Import US States boundaries

In [None]:
states_full = gpd.read_file('../input/us-states-cartographic-boundary-shapefiles/cb_2016_us_state_500k.shp')
#states = states_full[["NAME", "geometry"]].set_index("NAME")
states = states_full[['geometry','NAME']]
states.head()

In [None]:
# Create the map
v_map = folium.Map(location=[42.32,-71.0589], tiles='cartodbpositron', zoom_start=4) 

vaccinationAndPopulationByLocation.groupby(by='STATE')[["STATE", "percent_vaccinated", 'people_vaccinated']].median().head()
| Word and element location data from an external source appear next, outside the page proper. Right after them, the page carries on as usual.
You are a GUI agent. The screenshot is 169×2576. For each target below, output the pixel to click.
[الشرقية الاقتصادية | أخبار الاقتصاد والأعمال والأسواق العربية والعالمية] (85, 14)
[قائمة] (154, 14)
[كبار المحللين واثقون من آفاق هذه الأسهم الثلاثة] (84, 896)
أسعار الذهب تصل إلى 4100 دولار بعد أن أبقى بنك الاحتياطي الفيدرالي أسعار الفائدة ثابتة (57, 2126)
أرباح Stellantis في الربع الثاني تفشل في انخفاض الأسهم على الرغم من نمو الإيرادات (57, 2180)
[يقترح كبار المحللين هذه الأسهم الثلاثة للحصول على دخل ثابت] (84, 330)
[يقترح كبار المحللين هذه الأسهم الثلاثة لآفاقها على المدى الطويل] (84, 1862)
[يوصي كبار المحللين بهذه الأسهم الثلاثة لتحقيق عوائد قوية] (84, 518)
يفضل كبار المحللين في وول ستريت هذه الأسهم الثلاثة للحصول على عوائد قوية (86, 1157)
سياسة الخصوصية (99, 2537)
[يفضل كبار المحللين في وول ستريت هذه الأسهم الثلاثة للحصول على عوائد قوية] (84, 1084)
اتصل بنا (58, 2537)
states["per_vac"] = states.merge(
    vaccinationAndPopulationByLocation.groupby(by='STATE')[["STATE", "percent_vaccinated"]].median(),
    how="left",
    left_on="NAME",
    right_on="STATE",
)["percent_vaccinated"]

states["peo_vac"] = states.merge(
    vaccinationAndPopulationByLocation.groupby(by='STATE')[["STATE", "people_vaccinated"]].median(),
    how="left",
    left_on="NAME",
    right_on="STATE",
)["people_vaccinated"]

states['per_vac100']=states['per_vac']*100

states.head()

In [None]:
import branca


colormap = branca.colormap.LinearColormap(
    vmin=states["per_vac100"].quantile(0.0),
    vmax=states["per_vac100"].quantile(1),
    colors=["red", "orange", "lightblue", "green", "darkgreen"],
    caption="Percentage of vaccinated people",
)

In [None]:
from folium.features import GeoJsonPopup, GeoJsonTooltip


m = folium.Map(location=[35.3, -97.6], zoom_start=4)

tooltip = GeoJsonTooltip(
    fields=["NAME", "per_vac100", 'peo_vac'],
    aliases=["State:", "Vaccinated in %:", 'Total vaccinated:'],
    localize=True,
    sticky=False,
    labels=True,
    style="""
        background-color: #F0EFEF;
        border: 2px solid black;
        border-radius: 3px;
        box-shadow: 3px;
    """,
    max_width=800,
)


g = folium.GeoJson(
    states,
    style_function=lambda x: {
        "fillColor": colormap(x["properties"]["per_vac100"])
        if x["properties"]["per_vac100"] is not None
        else "transparent",
        "color": "black",
        "fillOpacity": 0.4,
    },
    tooltip=tooltip,
).add_to(m)

colormap.add_to(m)

m

# Your turn

Here are some ideas for how you might improve on the work here:
- In Kaggle's [Geospatial Analysis course](https://www.kaggle.com/learn/geospatial-analysis), you learn how to use folium to create many different types of interactive maps.  How might you use this data to instead create a choropleth map?
- In case you would like to work with more data sources,
  - The Centers for Disease Control and Prevention (CDC) in the US releases daily vaccine data and has a vaccination progress tracker on its [COVID Data Tracker site](https://covid.cdc.gov/covid-data-tracker/#vaccinations).
  - NBC News has a [vaccine tracker](https://www.nbcnews.com/health/health-news/map-covid-19-vaccination-tracker-across-u-s-n1252085) as well which is quite well done.
  
Once you have created your own extension of this work, let us know about it in the comments!